Many see the beginning of the new year as the ideal moment to reflect on long-term goals and start making positive changes. Of these deliberations, personal financial planning is often recognized as both the most important and stressful.
This year investors are likely to find the process even more brooding than usual following 2022’s developments: the Dow, NASDAQ, and S&P 500 averaged losses of over 18%; the international geo-political stage produced more causes for concern than any in recent history; and inflation remained at least 7.1% higher than it was in 2021 according to the Consumer Price Index (CPI).
With several prominent experts projecting a record-setting year for gold, there may have never been a better time to diversify with precious metals.
Alternatively, here are three reasons that experts are projecting gold to reach all-time highs.
1. Central Bank Gold Buying Just Reached an All-Time Quarterly Record
The World Gold Council reported that global central bank purchases leapt to almost 400 tons in the third quarter of 2022. This represents the largest single quarter of demand for gold ever. Equally as important, it lifted the year-to-date total of purchases to 673 tons: the highest of any full year since 1967, when the U.S. dollar was actually backed by gold.
In 1967, European central banks bought massive volumes of gold from the U.S., leading to a run on the price and the collapse of the London Gold Pool of reserves. That hastened the eventual demise of the gold standard, and made the U.S. dollar the main reserve asset of most countries in the world.
Ironically, the message these central banks are now sending by putting a larger share of their reserves in gold is that they don’t want to rely on the dollar as their primary reserve asset. Like many Americans, they are also losing faith in it.
2. Weakening U.S. Dollar
Gold prices and the value of the U.S. dollar are generally inversely related. This means that a stronger dollar tends to keep the price of gold lower and more controlled, while a weaker dollar tends to drive the price of gold higher. This is also why gold is perceived as one of the few ultimate hedges against inflation, when prices rise and the value of the dollar falls. As inflation increases, so does the price of gold.

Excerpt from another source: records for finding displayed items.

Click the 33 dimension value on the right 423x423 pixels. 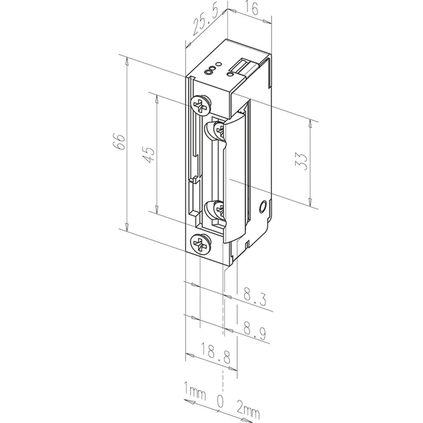point(302,162)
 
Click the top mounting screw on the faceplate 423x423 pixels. point(201,104)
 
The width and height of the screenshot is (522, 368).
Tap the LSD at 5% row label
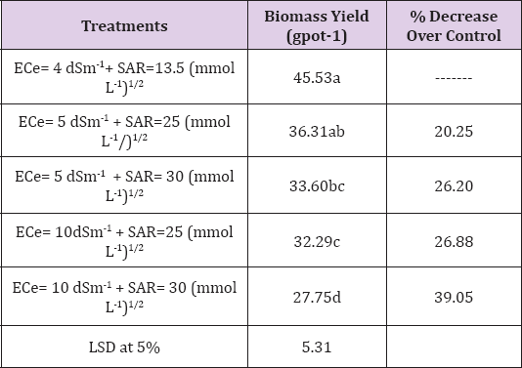click(125, 344)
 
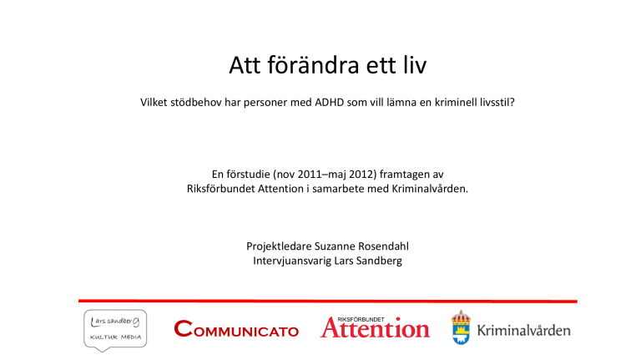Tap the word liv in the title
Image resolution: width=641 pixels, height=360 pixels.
pos(415,65)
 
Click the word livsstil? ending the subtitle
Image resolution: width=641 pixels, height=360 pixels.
pos(496,102)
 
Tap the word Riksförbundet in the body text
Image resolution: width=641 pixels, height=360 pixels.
pos(220,189)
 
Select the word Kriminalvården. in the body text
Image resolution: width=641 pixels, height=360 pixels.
pos(430,189)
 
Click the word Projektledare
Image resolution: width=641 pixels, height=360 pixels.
pos(279,246)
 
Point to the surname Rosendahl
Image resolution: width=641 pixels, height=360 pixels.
pos(383,246)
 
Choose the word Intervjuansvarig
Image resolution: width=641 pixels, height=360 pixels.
pos(292,261)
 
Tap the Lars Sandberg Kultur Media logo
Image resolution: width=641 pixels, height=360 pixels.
pos(115,330)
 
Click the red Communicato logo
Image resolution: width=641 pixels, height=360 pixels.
pos(236,329)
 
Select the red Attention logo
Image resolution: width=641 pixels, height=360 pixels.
pos(375,327)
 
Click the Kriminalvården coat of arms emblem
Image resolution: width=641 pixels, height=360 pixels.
pos(461,327)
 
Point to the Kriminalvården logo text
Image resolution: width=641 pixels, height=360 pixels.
pos(523,330)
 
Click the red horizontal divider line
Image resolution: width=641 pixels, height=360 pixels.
pos(328,301)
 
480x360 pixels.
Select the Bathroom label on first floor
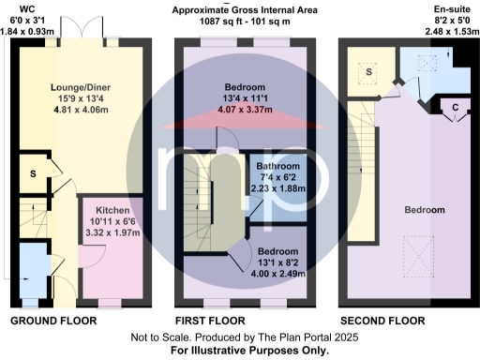277,168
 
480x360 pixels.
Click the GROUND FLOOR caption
53,322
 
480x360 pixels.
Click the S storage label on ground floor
33,173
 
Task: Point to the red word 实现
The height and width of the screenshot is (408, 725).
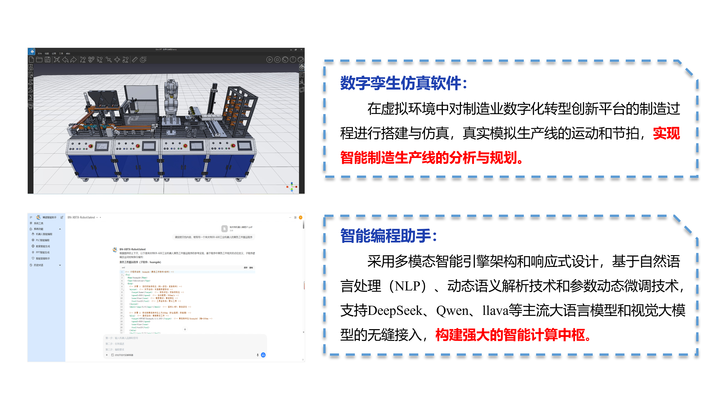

It’s no secret that the dollar has been weakening recently, as seen by central banks’ newfound preference for gold.
According to senior analysts at Wells Fargo, the dollar is expected to depreciate significantly during the second half of 2023 as monetary policy eases in the United States.
3. A Dovish Federal Reserve
The Federal Reserve and its chairman — Jerome Powell — were very aggressive with rate hikes for the majority of 2022. The aggressive interest-rate campaign sent the dollar soaring and hurt gold in the process, but fortunately, that script has flipped in recent months.
While the Fed implemented burdensome 75 basis point hikes for the majority of 2022, they reduced the amount to 50 basis points for the final hike of the year. Moreover, several notable Federal Reserve board members, including Vice Chair Lael Brainard, have expressed their belief in lowering or pausing rate hikes as the next step toward fixing the economy. Many successful investors believe that these factors indicate lower hikes for the foreseeable future.
Lower rates have historically increased demand for gold bullion in comparison to interest-bearing assets, as shown by gold surging to an eight-month high following the 50-point hike. This is yet another reason to have high expectations for the performance of precious metals this year.
Many of the most influential investors in the world are bullish about the price of gold in 2023, and the reasons are clear.
Before investing in gold, it is important to learn about the market and stay up-to-date with current trends to gain a better overall understanding. Though gold is considered one of the most dependable long-term investments,
investors should start by setting financial goals and weighing the pros and cons.